_What you are asked to do_
Give back each of the lines below word for word, omitting the pictures.

_Material for the task_
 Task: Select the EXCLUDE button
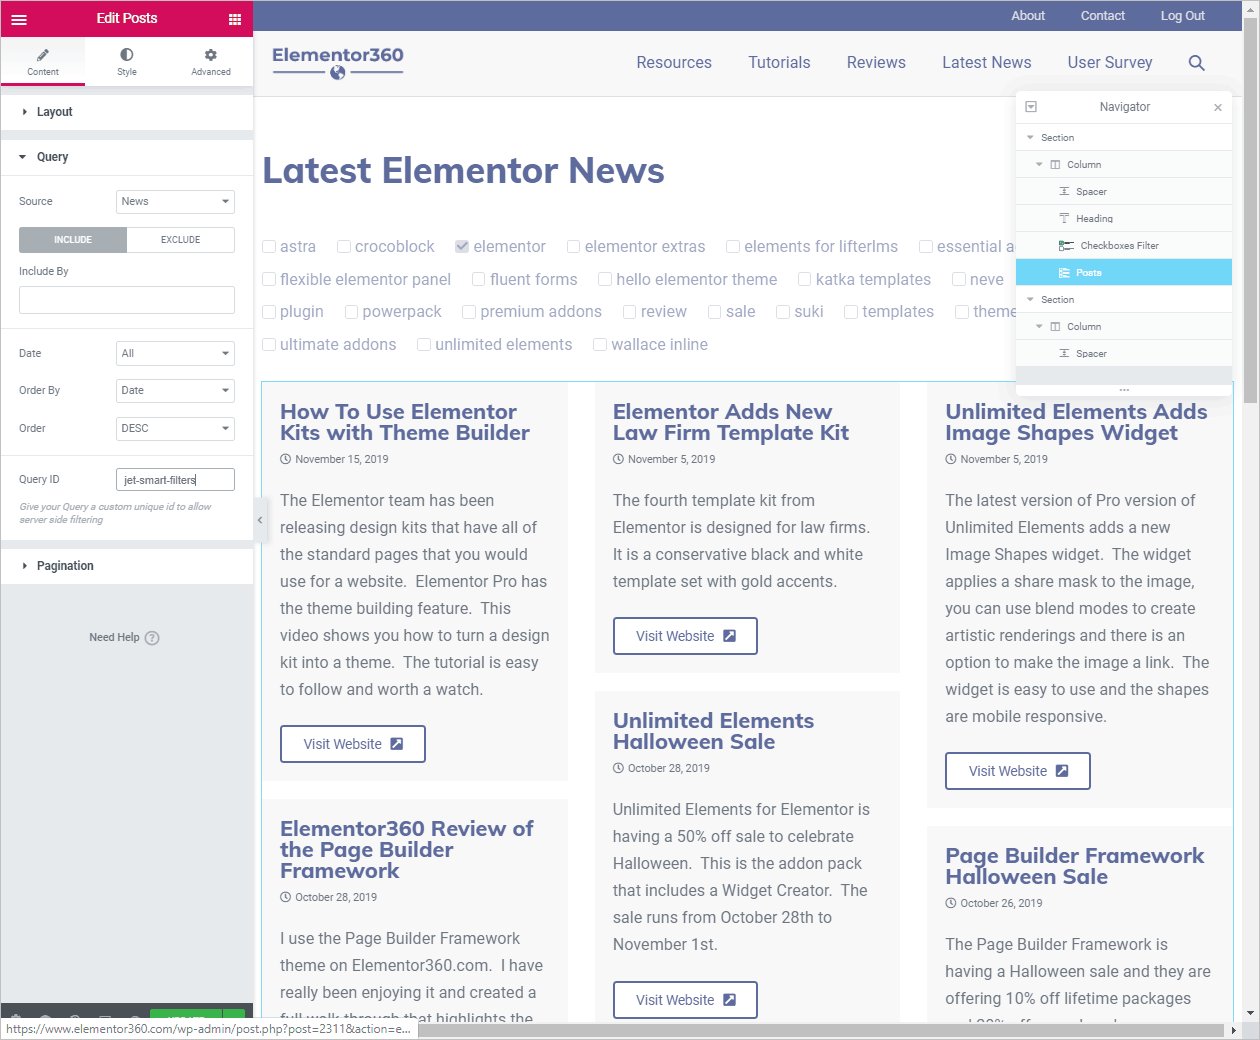click(x=181, y=240)
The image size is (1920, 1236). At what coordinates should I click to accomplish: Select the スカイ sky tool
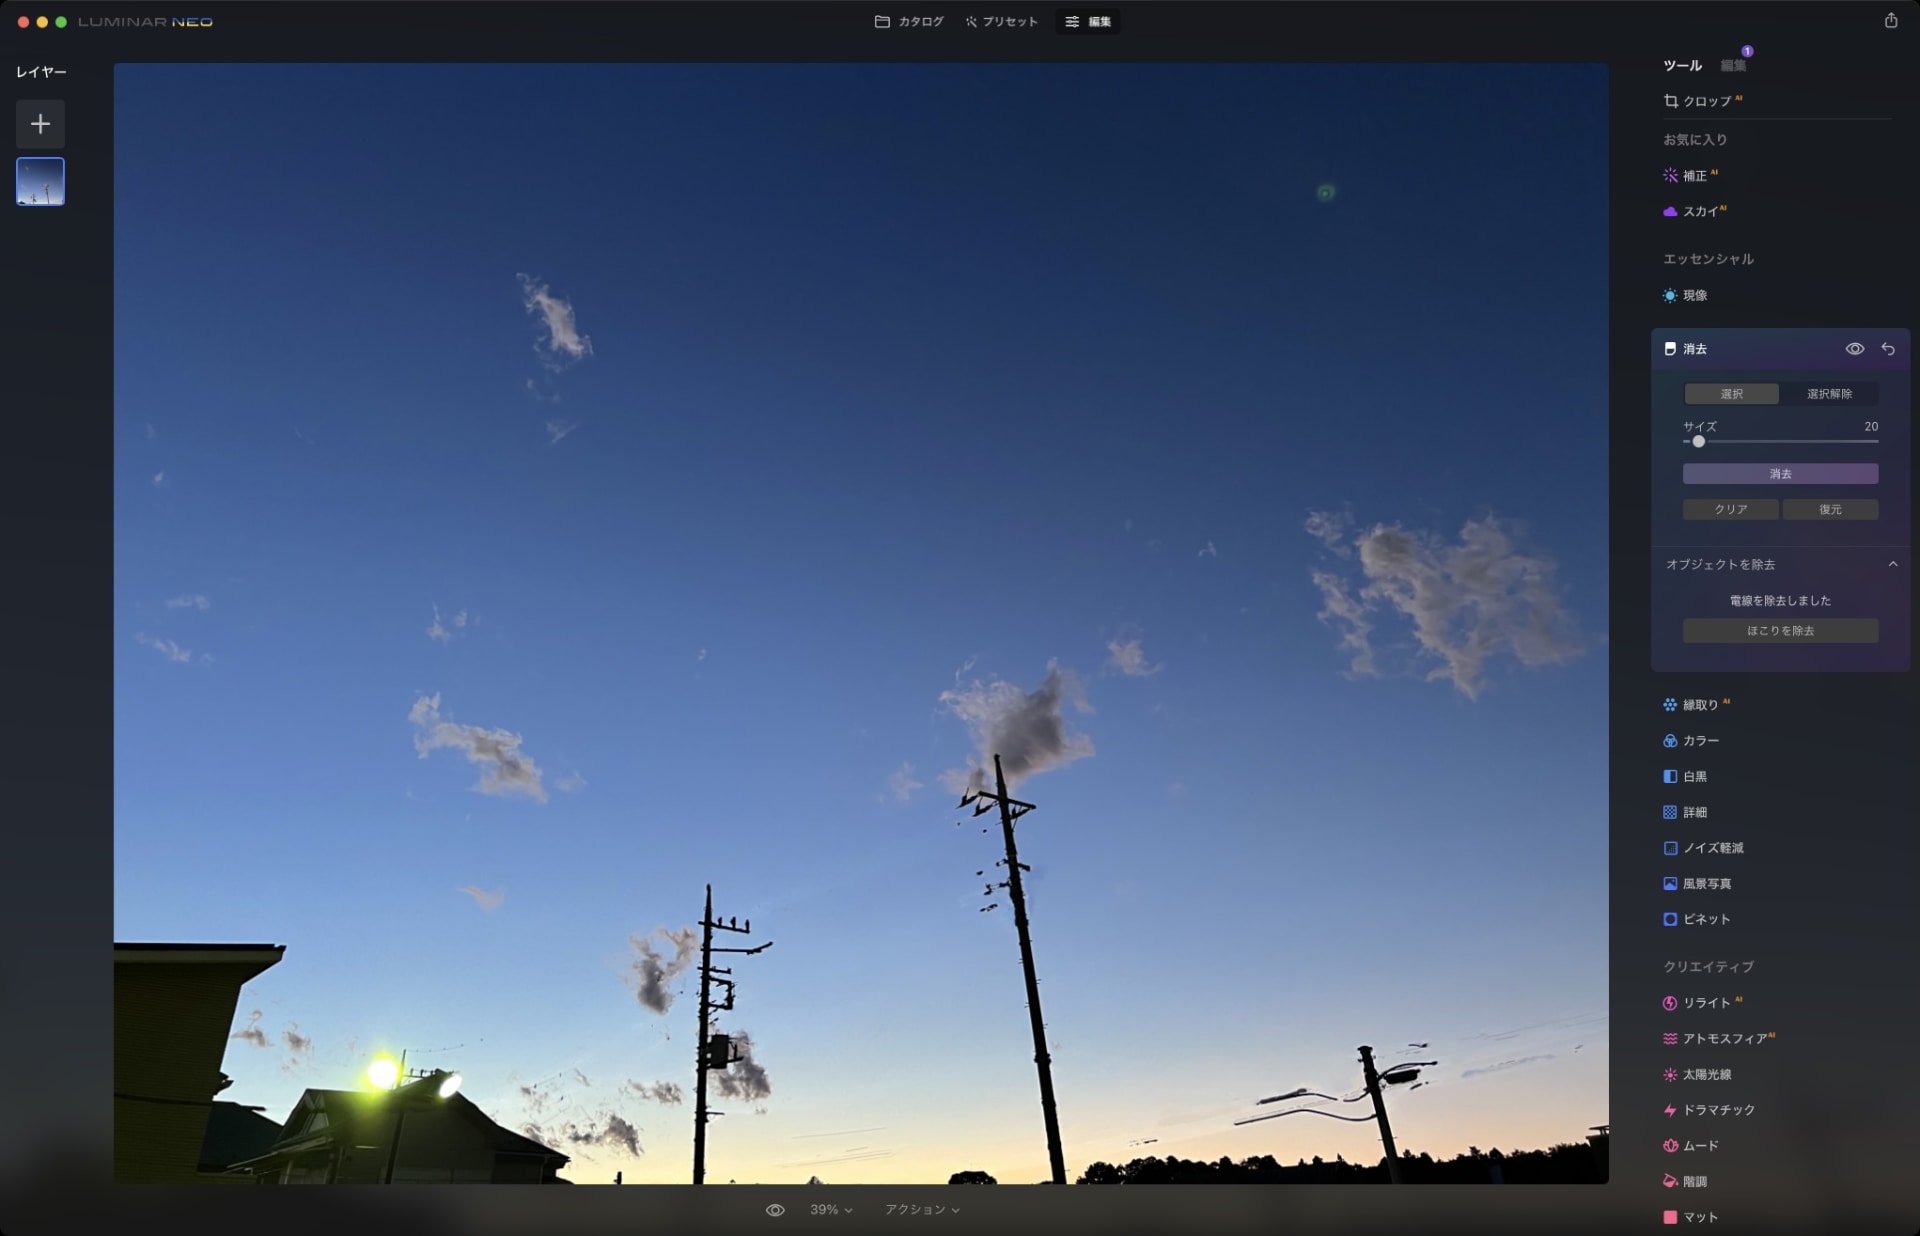coord(1698,211)
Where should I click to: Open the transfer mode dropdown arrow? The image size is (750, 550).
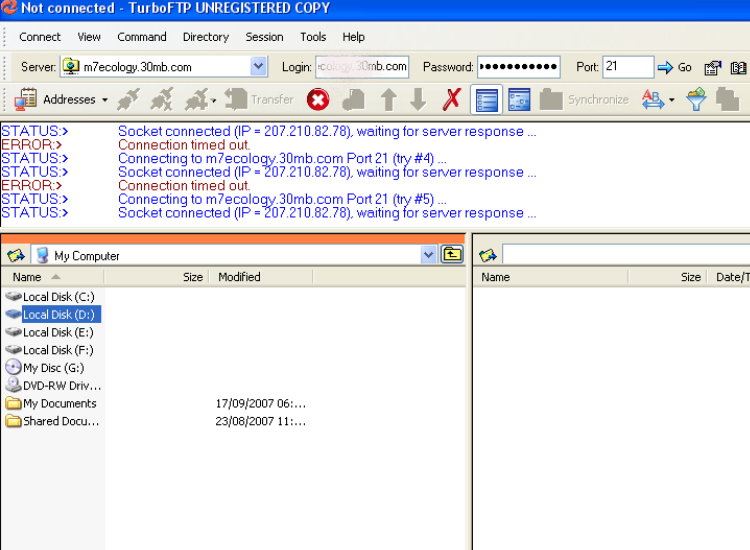tap(672, 100)
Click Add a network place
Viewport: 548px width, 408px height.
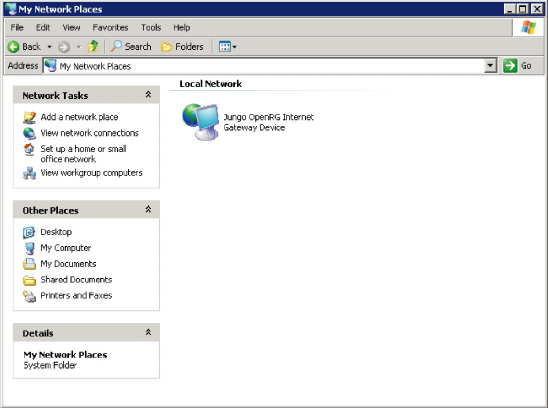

_Problem solution_
 Task: Select the EXCLUDE button
click(x=181, y=240)
The image size is (1920, 1236). At what coordinates should I click to accomplish: Select the スカイ sky tool
coord(1698,211)
Where should I click to: Open the transfer mode dropdown arrow? The image size is (750, 550).
tap(672, 100)
Click Add a network place
Viewport: 548px width, 408px height.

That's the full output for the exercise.